- [Stored entries]:
++++

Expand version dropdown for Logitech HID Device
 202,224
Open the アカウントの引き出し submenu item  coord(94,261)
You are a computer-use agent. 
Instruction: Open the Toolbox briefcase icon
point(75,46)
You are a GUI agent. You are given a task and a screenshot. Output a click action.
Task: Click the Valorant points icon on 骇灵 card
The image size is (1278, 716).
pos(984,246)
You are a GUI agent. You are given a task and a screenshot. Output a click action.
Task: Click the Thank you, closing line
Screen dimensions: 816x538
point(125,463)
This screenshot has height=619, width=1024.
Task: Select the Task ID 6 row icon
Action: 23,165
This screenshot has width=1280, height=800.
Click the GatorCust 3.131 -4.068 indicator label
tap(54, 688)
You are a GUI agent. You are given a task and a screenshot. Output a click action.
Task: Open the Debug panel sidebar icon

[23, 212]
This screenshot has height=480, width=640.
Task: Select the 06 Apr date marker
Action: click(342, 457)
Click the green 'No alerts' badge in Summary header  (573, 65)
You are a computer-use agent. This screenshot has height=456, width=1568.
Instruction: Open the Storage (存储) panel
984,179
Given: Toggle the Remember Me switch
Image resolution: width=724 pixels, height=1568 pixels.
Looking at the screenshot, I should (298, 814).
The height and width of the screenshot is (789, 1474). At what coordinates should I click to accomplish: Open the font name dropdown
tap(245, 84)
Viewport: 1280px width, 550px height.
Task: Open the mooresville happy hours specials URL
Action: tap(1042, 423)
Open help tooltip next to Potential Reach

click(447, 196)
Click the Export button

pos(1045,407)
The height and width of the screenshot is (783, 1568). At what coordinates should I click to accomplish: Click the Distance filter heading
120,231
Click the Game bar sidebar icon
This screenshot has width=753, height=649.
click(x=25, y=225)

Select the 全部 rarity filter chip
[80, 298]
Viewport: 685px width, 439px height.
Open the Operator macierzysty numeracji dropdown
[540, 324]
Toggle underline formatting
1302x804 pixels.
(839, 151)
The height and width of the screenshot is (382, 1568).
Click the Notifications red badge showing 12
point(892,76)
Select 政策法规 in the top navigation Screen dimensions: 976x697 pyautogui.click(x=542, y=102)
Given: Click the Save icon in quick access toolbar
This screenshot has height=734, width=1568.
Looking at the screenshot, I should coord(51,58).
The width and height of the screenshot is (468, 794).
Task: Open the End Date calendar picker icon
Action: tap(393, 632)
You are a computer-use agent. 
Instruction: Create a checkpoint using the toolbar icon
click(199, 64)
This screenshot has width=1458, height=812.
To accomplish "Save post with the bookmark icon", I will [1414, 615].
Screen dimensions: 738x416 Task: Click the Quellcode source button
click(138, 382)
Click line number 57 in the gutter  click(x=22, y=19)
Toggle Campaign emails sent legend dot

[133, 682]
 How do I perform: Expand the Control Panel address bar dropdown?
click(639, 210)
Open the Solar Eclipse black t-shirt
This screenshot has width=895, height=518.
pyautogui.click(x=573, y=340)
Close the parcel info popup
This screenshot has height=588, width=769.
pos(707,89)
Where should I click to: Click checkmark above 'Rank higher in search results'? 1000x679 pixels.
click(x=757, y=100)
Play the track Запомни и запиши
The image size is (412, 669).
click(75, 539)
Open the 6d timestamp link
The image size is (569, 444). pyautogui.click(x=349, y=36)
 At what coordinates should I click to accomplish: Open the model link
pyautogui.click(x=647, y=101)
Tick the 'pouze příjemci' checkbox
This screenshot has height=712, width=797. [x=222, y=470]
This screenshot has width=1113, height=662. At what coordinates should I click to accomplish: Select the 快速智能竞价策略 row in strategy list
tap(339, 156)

++++

- [ABOUT THIS EXERCISE]: Your task is to transcribe exactly the lines from the one with "Given: Click the" through the end of the data, both included, and nothing besides.

- [WRITTEN SOLUTION]:
Given: Click the Save icon in quick access toolbar
This screenshot has height=734, width=1568.
Looking at the screenshot, I should coord(51,58).
The width and height of the screenshot is (468, 794).
Task: Open the End Date calendar picker icon
Action: tap(393, 632)
You are a computer-use agent. 
Instruction: Create a checkpoint using the toolbar icon
click(199, 64)
This screenshot has width=1458, height=812.
To accomplish "Save post with the bookmark icon", I will [1414, 615].
Screen dimensions: 738x416 Task: Click the Quellcode source button
click(138, 382)
Click line number 57 in the gutter  click(x=22, y=19)
Toggle Campaign emails sent legend dot

[133, 682]
 How do I perform: Expand the Control Panel address bar dropdown?
click(639, 210)
Open the Solar Eclipse black t-shirt
This screenshot has width=895, height=518.
pyautogui.click(x=573, y=340)
Close the parcel info popup
This screenshot has height=588, width=769.
pos(707,89)
Where should I click to: Click checkmark above 'Rank higher in search results'? 1000x679 pixels.
click(x=757, y=100)
Play the track Запомни и запиши
The image size is (412, 669).
click(75, 539)
Open the 6d timestamp link
The image size is (569, 444). pyautogui.click(x=349, y=36)
 At what coordinates should I click to accomplish: Open the model link
pyautogui.click(x=647, y=101)
Tick the 'pouze příjemci' checkbox
This screenshot has height=712, width=797. [x=222, y=470]
This screenshot has width=1113, height=662. At what coordinates should I click to accomplish: Select the 快速智能竞价策略 row in strategy list
tap(339, 156)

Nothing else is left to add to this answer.